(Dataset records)
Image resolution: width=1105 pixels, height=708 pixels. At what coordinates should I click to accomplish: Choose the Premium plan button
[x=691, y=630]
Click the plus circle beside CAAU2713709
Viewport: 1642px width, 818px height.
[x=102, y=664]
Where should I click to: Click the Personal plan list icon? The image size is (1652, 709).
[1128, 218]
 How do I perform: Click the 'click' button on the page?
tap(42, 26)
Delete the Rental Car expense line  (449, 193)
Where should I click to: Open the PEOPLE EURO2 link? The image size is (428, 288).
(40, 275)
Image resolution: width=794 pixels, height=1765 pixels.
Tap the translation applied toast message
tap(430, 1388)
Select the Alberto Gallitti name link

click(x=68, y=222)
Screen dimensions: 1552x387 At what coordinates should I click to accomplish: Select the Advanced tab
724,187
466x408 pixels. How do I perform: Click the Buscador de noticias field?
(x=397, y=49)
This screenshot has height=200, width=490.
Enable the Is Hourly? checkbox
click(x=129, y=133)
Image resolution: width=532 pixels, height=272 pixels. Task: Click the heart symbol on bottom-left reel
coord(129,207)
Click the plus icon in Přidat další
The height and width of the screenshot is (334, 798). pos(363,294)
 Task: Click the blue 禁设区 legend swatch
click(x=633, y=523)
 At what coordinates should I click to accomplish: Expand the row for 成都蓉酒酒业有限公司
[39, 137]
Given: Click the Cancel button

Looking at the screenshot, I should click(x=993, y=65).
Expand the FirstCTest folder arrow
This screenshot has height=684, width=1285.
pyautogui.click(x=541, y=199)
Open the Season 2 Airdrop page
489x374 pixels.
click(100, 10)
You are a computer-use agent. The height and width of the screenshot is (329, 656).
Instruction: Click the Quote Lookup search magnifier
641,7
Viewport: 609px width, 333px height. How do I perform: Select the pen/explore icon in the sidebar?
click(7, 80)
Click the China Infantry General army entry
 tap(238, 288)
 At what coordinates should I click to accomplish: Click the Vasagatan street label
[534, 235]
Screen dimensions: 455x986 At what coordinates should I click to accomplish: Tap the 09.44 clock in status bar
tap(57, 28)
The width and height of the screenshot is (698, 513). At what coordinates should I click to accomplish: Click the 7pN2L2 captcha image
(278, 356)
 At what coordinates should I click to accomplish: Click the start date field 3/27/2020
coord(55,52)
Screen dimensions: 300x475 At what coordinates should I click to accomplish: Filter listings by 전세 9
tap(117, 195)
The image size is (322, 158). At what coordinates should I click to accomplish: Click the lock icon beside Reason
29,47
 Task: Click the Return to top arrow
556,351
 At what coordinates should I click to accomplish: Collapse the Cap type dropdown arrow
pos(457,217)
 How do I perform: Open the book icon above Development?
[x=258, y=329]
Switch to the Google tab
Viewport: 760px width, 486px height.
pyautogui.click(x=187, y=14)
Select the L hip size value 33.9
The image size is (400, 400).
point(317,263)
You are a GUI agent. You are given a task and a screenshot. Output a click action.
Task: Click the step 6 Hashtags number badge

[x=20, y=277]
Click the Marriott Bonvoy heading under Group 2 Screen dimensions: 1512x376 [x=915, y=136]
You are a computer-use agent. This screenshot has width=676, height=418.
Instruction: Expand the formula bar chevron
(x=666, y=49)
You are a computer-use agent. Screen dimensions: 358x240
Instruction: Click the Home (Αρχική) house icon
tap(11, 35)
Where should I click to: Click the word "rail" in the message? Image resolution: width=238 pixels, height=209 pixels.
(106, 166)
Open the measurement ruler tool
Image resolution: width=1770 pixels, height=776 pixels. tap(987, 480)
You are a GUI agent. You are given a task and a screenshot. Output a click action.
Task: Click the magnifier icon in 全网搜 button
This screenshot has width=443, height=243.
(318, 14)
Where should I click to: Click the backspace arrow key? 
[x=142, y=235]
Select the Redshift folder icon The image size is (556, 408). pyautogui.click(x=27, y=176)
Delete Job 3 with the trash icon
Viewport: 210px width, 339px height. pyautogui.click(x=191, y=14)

*What to work on*
Copy out each record from above, exactly.

*Answer for this exercise*
Image resolution: width=1105 pixels, height=708 pixels. At what coordinates should I click to accomplish: Choose the Premium plan button
[x=691, y=630]
Click the plus circle beside CAAU2713709
Viewport: 1642px width, 818px height.
[x=102, y=664]
Where should I click to: Click the Personal plan list icon? The image size is (1652, 709).
[1128, 218]
 How do I perform: Click the 'click' button on the page?
tap(42, 26)
Delete the Rental Car expense line  (449, 193)
Where should I click to: Open the PEOPLE EURO2 link? The image size is (428, 288).
(40, 275)
Image resolution: width=794 pixels, height=1765 pixels.
Tap the translation applied toast message
tap(430, 1388)
Select the Alberto Gallitti name link

click(x=68, y=222)
Screen dimensions: 1552x387 At what coordinates should I click to accomplish: Select the Advanced tab
724,187
466x408 pixels. How do I perform: Click the Buscador de noticias field?
(x=397, y=49)
This screenshot has height=200, width=490.
Enable the Is Hourly? checkbox
click(x=129, y=133)
Image resolution: width=532 pixels, height=272 pixels. Task: Click the heart symbol on bottom-left reel
coord(129,207)
Click the plus icon in Přidat další
The height and width of the screenshot is (334, 798). pos(363,294)
 Task: Click the blue 禁设区 legend swatch
click(x=633, y=523)
 At what coordinates should I click to accomplish: Expand the row for 成都蓉酒酒业有限公司
[39, 137]
Given: Click the Cancel button

Looking at the screenshot, I should click(x=993, y=65).
Expand the FirstCTest folder arrow
This screenshot has height=684, width=1285.
pyautogui.click(x=541, y=199)
Open the Season 2 Airdrop page
489x374 pixels.
click(100, 10)
You are a computer-use agent. The height and width of the screenshot is (329, 656).
Instruction: Click the Quote Lookup search magnifier
641,7
Viewport: 609px width, 333px height. How do I perform: Select the pen/explore icon in the sidebar?
click(7, 80)
Click the China Infantry General army entry
 tap(238, 288)
 At what coordinates should I click to accomplish: Click the Vasagatan street label
[534, 235]
Screen dimensions: 455x986 At what coordinates should I click to accomplish: Tap the 09.44 clock in status bar
tap(57, 28)
The width and height of the screenshot is (698, 513). At what coordinates should I click to accomplish: Click the 7pN2L2 captcha image
(278, 356)
 At what coordinates should I click to accomplish: Click the start date field 3/27/2020
coord(55,52)
Screen dimensions: 300x475 At what coordinates should I click to accomplish: Filter listings by 전세 9
tap(117, 195)
The image size is (322, 158). At what coordinates should I click to accomplish: Click the lock icon beside Reason
29,47
 Task: Click the Return to top arrow
556,351
 At what coordinates should I click to accomplish: Collapse the Cap type dropdown arrow
pos(457,217)
 How do I perform: Open the book icon above Development?
[x=258, y=329]
Switch to the Google tab
Viewport: 760px width, 486px height.
pyautogui.click(x=187, y=14)
Select the L hip size value 33.9
The image size is (400, 400).
point(317,263)
You are a GUI agent. You are given a task and a screenshot. Output a click action.
Task: Click the step 6 Hashtags number badge

[x=20, y=277]
Click the Marriott Bonvoy heading under Group 2 Screen dimensions: 1512x376 [x=915, y=136]
You are a computer-use agent. This screenshot has width=676, height=418.
Instruction: Expand the formula bar chevron
(x=666, y=49)
You are a computer-use agent. Screen dimensions: 358x240
Instruction: Click the Home (Αρχική) house icon
tap(11, 35)
Where should I click to: Click the word "rail" in the message? Image resolution: width=238 pixels, height=209 pixels.
(106, 166)
Open the measurement ruler tool
Image resolution: width=1770 pixels, height=776 pixels. tap(987, 480)
You are a GUI agent. You are given a task and a screenshot. Output a click action.
Task: Click the magnifier icon in 全网搜 button
This screenshot has width=443, height=243.
(318, 14)
Where should I click to: Click the backspace arrow key? 
[x=142, y=235]
Select the Redshift folder icon The image size is (556, 408). pyautogui.click(x=27, y=176)
Delete Job 3 with the trash icon
Viewport: 210px width, 339px height. pyautogui.click(x=191, y=14)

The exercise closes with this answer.